If Anybody tried this same can you please share the code
As i'm not fluent in Tamil this is really not a tested feature and *may* be a jPod deficiency. But in theory, Encodings, multibyte encodings and /ToUnicode is completely implemented.
So, be sure to check your PDF to contain a proper (multi)byte font with an invertible character map or a ToUnicode map.
Thanks for your reply… Tamil language takes 2 bytes. So, in this situation I am not getting proper output. It is displaying first byte only it ignores 2nd byte info of that specific character. I faced this problem with Hindi also. I think you are aware with Hindi language. Can you check once for me with your code snippet
I know that it takes two bytes. But i don't know who is the "it" that is displaying or ignoring. I assume "it" is your code. I don't know what you're doing. So i can't check. I don't know Hindi. I don't have a code snippet. I don't have Hindi documents.

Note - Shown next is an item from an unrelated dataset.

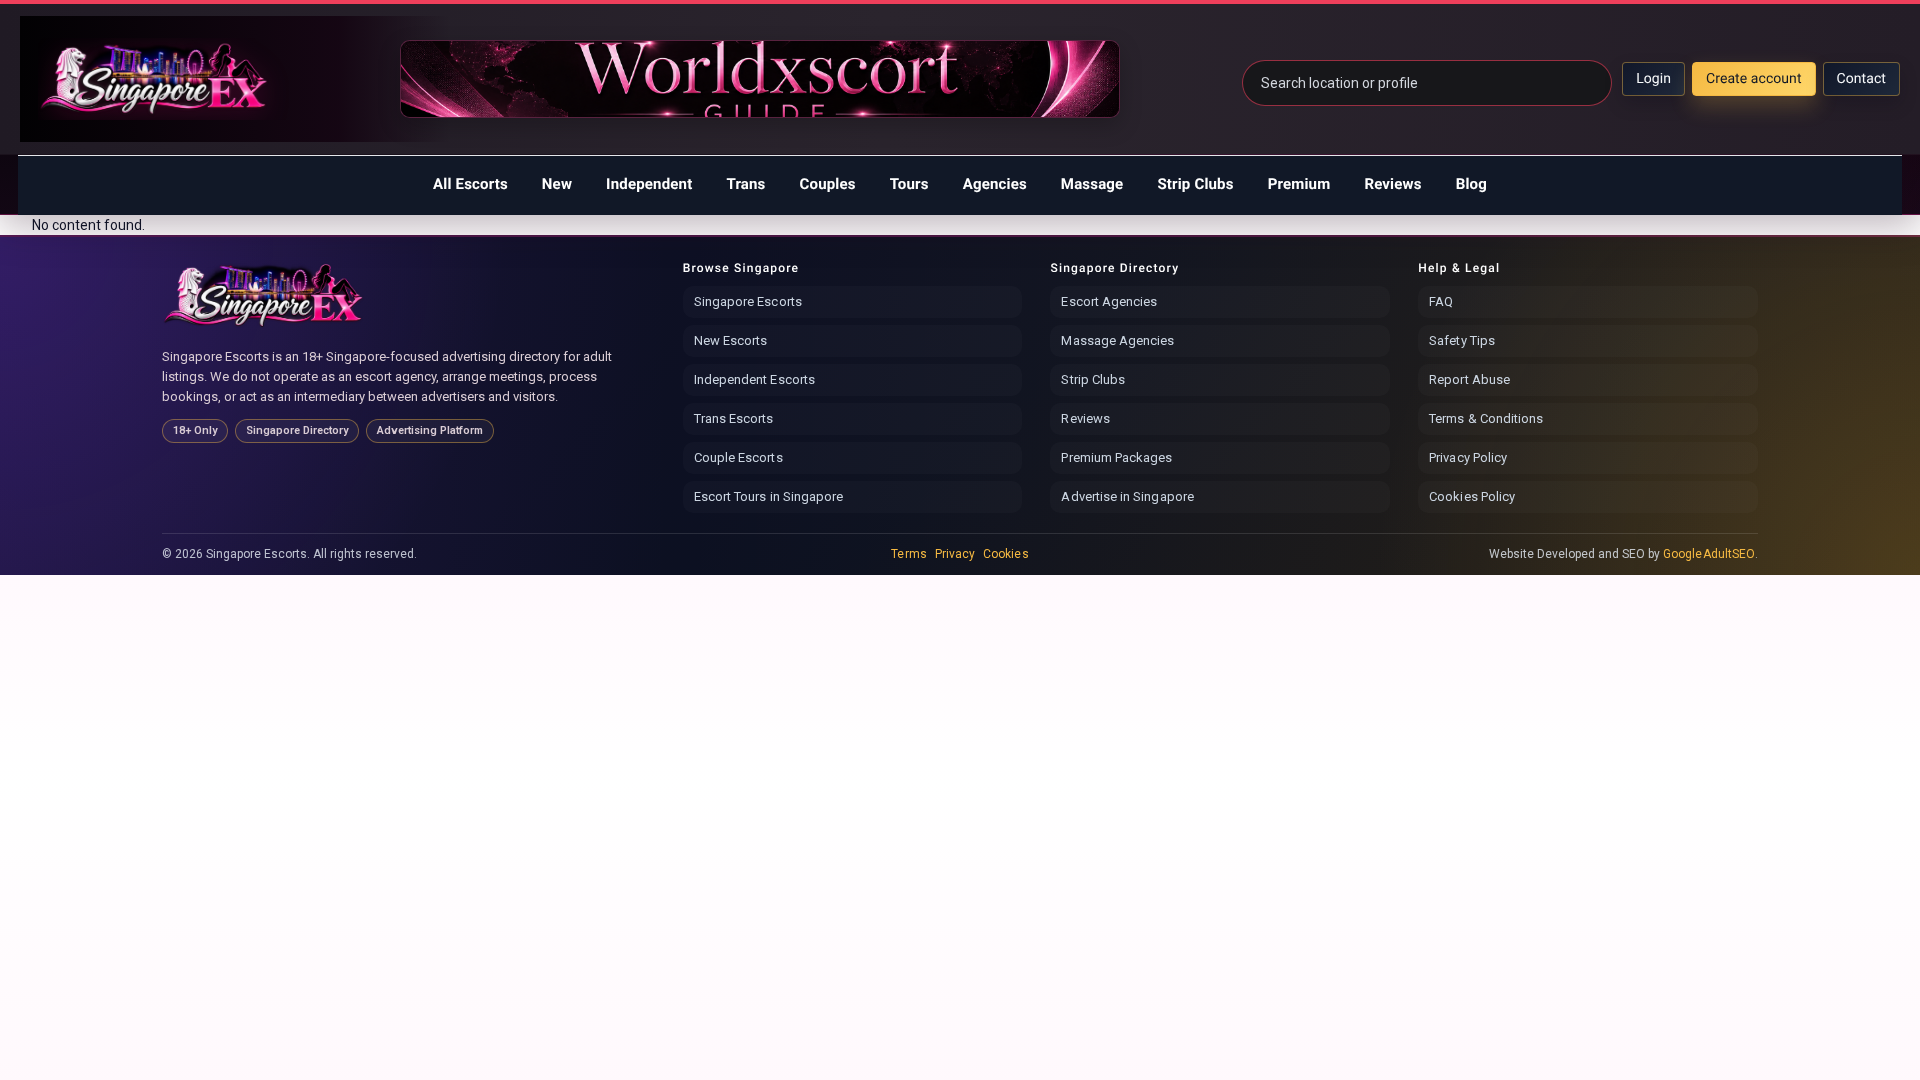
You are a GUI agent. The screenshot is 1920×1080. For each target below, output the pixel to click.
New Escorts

Check the font structure as stated above.
What I mean is While reading for each character, I am getting first byte only not second byte.
One more thing…
check your PDF to contain a proper (multi)byte font with an invertible character map or a ToUnicode map
I couldn't understand the above suggestion.. can you elaborate regarding this.
To Read PDF I used ExtractText.java class from samples package from jPod Library.

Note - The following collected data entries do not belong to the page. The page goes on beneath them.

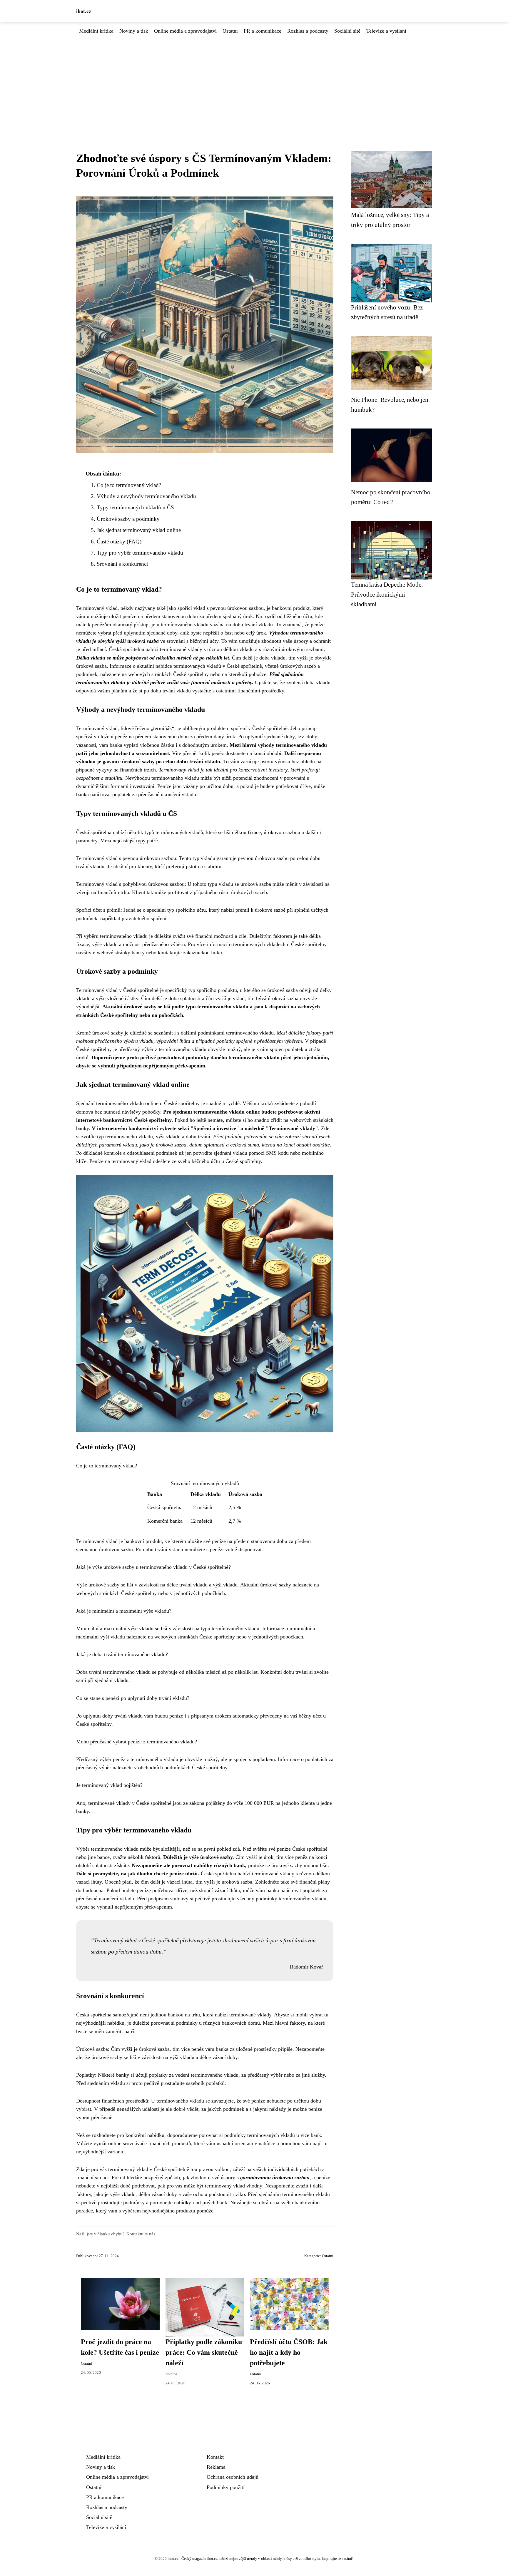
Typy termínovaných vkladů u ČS (135, 507)
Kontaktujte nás (140, 2233)
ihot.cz (83, 11)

If you have a two byte character set, a (correct) glyph extraction will always read two bytes.
After that either the associated encoding or a /ToUnicode entry in the font object is used to guess the correct Unicode character.
In the ExtractText example the process of decoding is already done - if successful or not. You can see the mechanics in PDGlyphs#getUnicode. The codepoint is the (two byte) codepoint in the graphicsstream. ToUnicode or character encoding is used to map to unicode.
So, if you can debug this and your document has a correct encoding or ToUnicode -> jPod may have an issue. Otherwise -> your document is simply not extractable (as millions of others careless maufactures ones).